DOCUMENT SECTION:
◇ ◇ ◇ ◇ ◇ ◇ ◇

The control of the chain reaction rate is achieved by varying the amount of neutrons absorbers in the core of a nuclear reactor. First there is the objective of safety and to avoid an accident through the divergence of the chain reaction. Second, operators need to control the amount of power delivered by the reactor.

There is two ways of acting on the fission rate : neutrons absorbing rods – grouped in “control rod assemblies” – removed from or inserted into the core of a reactor ; Addition of a soluble neutron absorber (boric acid) – diluted in primary water.

Control rod assemblies
Model of a fuel assembly of pressurized water reactor showing  the head of the control cluster at the top and in the middle the guide tubes of control rods along the fuel rods that were cut for visibility. The absorber rods are suspended to a structural part called the “spider”, which allows to simultaneously control the movement of the 24 pencils with a single command rod passing through the lid of the reactor vessel.
© Framatome

 

In the PWR design a soluble neutron absorber (boric acid) is added to the reactor coolant to regulate the long term reactivity of the core. During stable operating conditions when the reactor power is stationary, a suitable amount of boric acid ensures an even power and neutron without resorting to control rods.

Boric acid has the advantage to be uniformly distributed in the volume of the core, but its concentration can not vary rapidly, while the control rods are used for rapid changes to the reactor power (e.g. shutdown and start up). They can be introduced very quickly into the core, when it is desirable to stop the reactor as a preventive measure or in case of accidental situation. The fall of control rod assemblies then provides immediate stop of the reactor.

Approximately one third of the fuel assemblies in the core of the reactor are equipped with a control rod assembly. Each assembly consists of 24 pencil-like absorber rods sliding in the guide-tubes of the associated fuel assembly.

These rods are suspended from a structural part called “spider”, which can simultaneously control the movement of the 24 pencils with a single command rod that passes through the lid of the reactor vessel. The vertical displacement of the command rod is achieved thanks to mechanisms located above the lid.

◇ ◇ ◇ ◇ ◇ ◇ ◇

RECORDED DATA:
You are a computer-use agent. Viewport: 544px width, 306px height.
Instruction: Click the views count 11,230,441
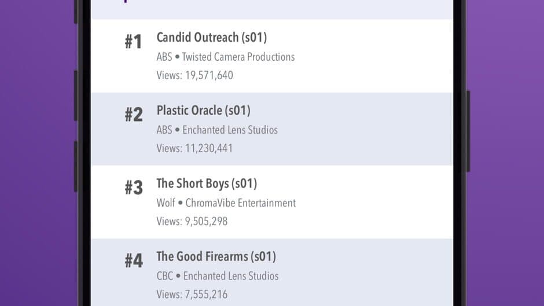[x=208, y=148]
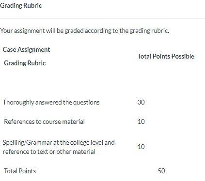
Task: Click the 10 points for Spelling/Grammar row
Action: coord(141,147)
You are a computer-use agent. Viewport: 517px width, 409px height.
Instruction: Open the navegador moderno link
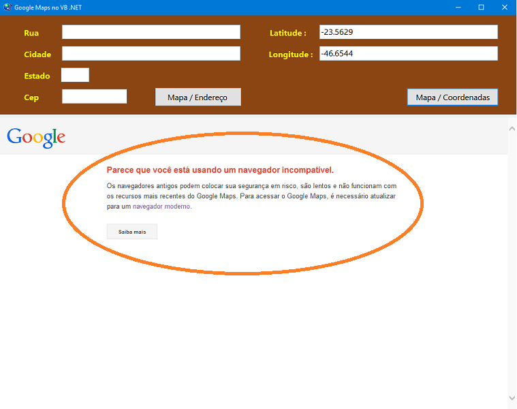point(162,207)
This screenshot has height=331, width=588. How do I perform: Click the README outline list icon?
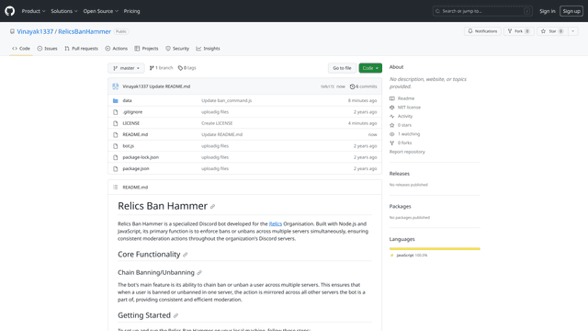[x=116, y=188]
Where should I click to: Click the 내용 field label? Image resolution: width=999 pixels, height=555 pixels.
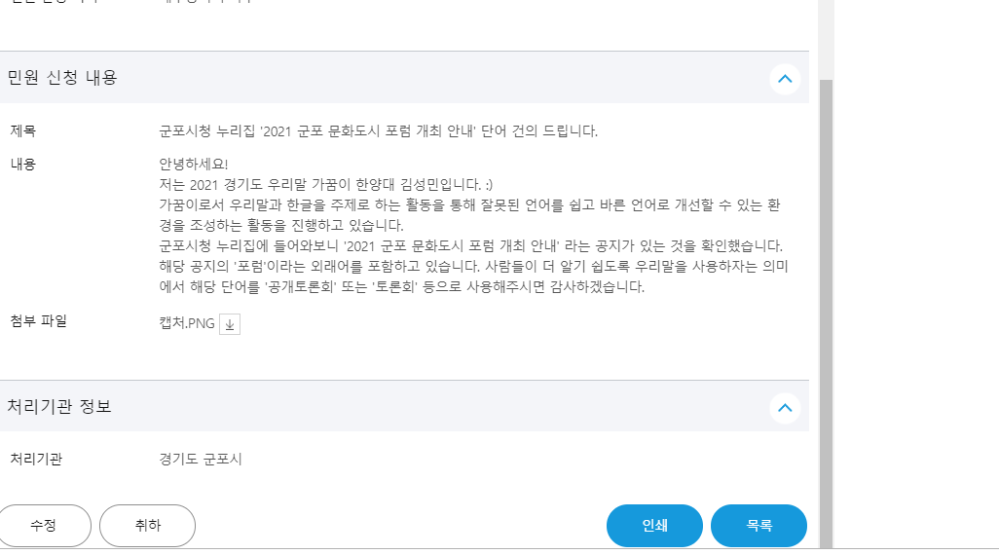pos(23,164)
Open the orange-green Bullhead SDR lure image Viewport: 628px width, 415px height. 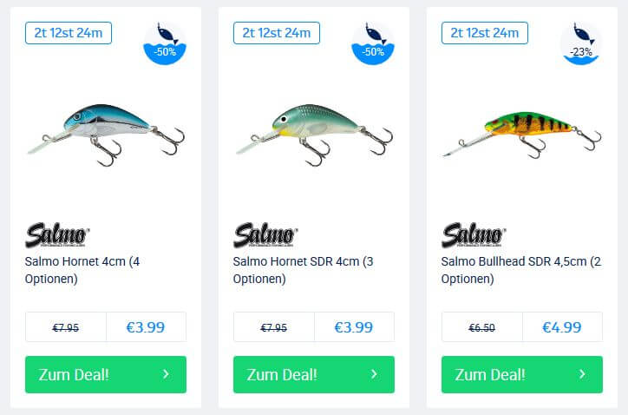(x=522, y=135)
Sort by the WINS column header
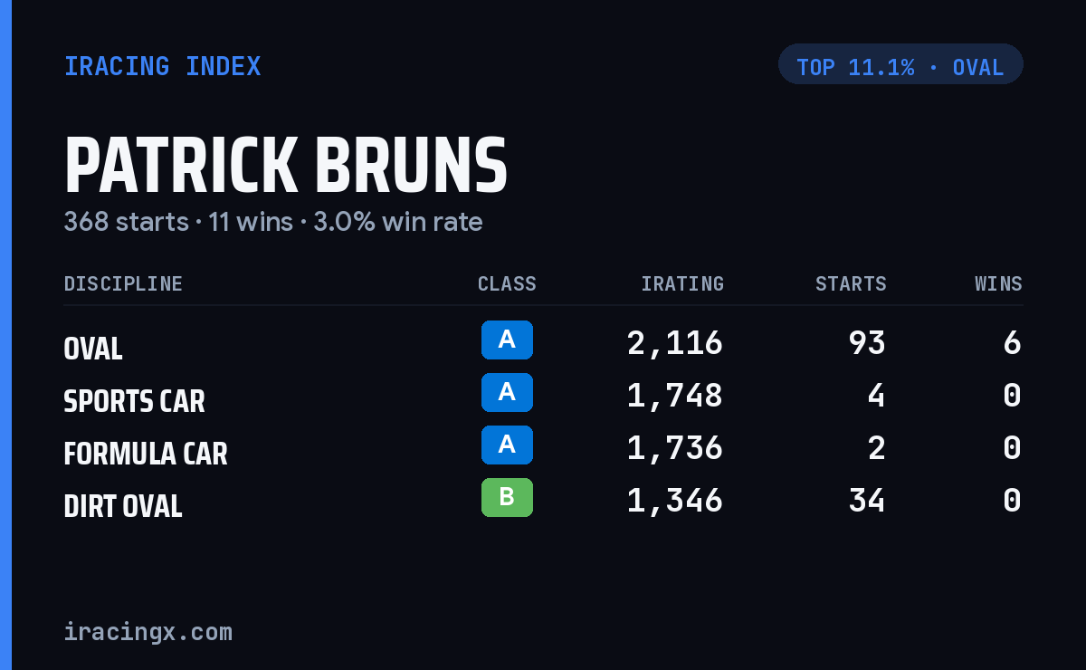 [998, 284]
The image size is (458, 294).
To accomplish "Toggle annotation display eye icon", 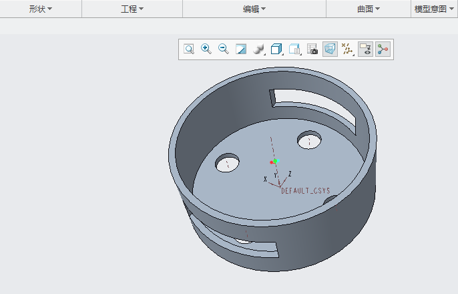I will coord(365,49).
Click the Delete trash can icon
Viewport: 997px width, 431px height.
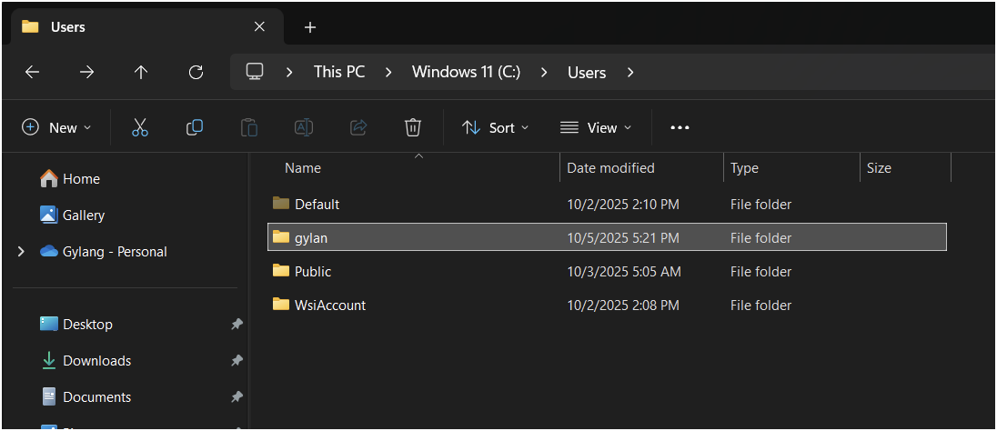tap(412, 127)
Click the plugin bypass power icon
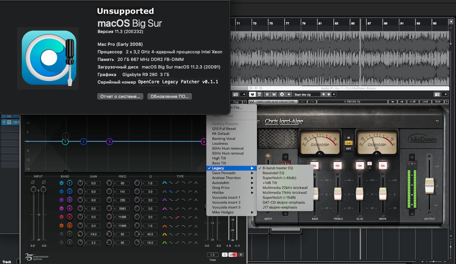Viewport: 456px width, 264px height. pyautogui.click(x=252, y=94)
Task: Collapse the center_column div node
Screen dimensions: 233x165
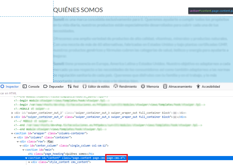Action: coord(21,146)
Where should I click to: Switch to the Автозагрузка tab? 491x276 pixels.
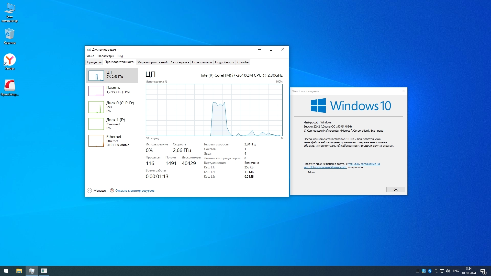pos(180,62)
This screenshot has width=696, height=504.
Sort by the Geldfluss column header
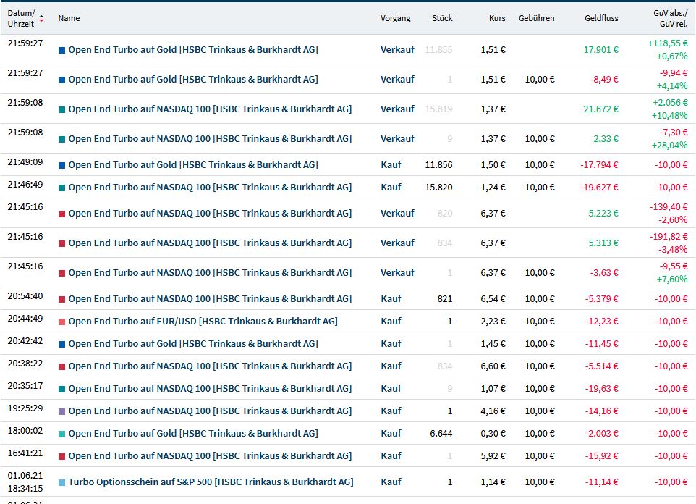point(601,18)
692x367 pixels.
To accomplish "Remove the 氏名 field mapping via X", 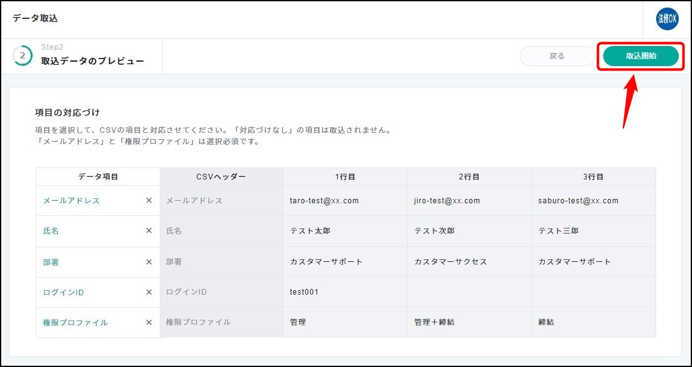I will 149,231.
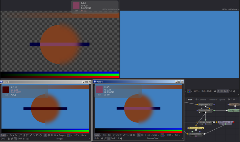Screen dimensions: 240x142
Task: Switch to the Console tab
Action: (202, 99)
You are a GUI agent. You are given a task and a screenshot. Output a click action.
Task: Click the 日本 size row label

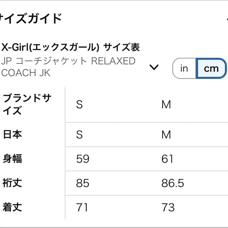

◇ ◇ ◇ ◇ ◇ ◇ ◇

OBJECTIVES:
1. In the passage on controlling a nuclear reactor's chain reaction, roughly what share of the core's fuel assemblies have a control rod assembly?
2. Carry on the passage on controlling a nuclear reactor's chain reaction from the point where it stops.
The items play no part in what comes next.

ANSWER LIST:
1. Approximately one third of the fuel assemblies have a control rod assembly.

2.
The ascent or descent of the control rod assembly is usually done via a succession of small up or down movements. We can raise or lower the control rods, step by step, or obtain their immediate release and thus the fall of the assembly by gravity. The fall time is about 2 seconds, but the neutron absorption acts early in the insertion.

Intervention on a control rod assembly at a reactor of the Civeaux EDF nuclear power plant in France.
© Clefs-CEA

There are two types of control assemblies in French PWR, said black and gray. The black assemblies are very absorbent: their 24 rods are made of an alloy bar of Silver-Indium-Cadmium (AIC) or boron carbide, two materials that strongly capture neutrons. Gray assemblies contain only 8 absorber rods, the 16 others being made of stainless steel: the whole is much less absorbing. Control assemblies are not operated one by one, but in groups of 4 or 8 symmetrically distributed in the core.

One can distinguish as follows:
Stopping assemblies kept outside the core in the up position when the reactor is operating; they are black assemblies, whose number is chosen so that their fall induce the shut down of the chain reaction;
Groups of gray and black clusters, to command the operating power;
A group of gray clusters for regulation, enslaved to the average temperature of the primary water.

In reactors burning MOX fuels are introduced into the core, it is necessary to increase the number of control assemblies to control the reactor reactivity.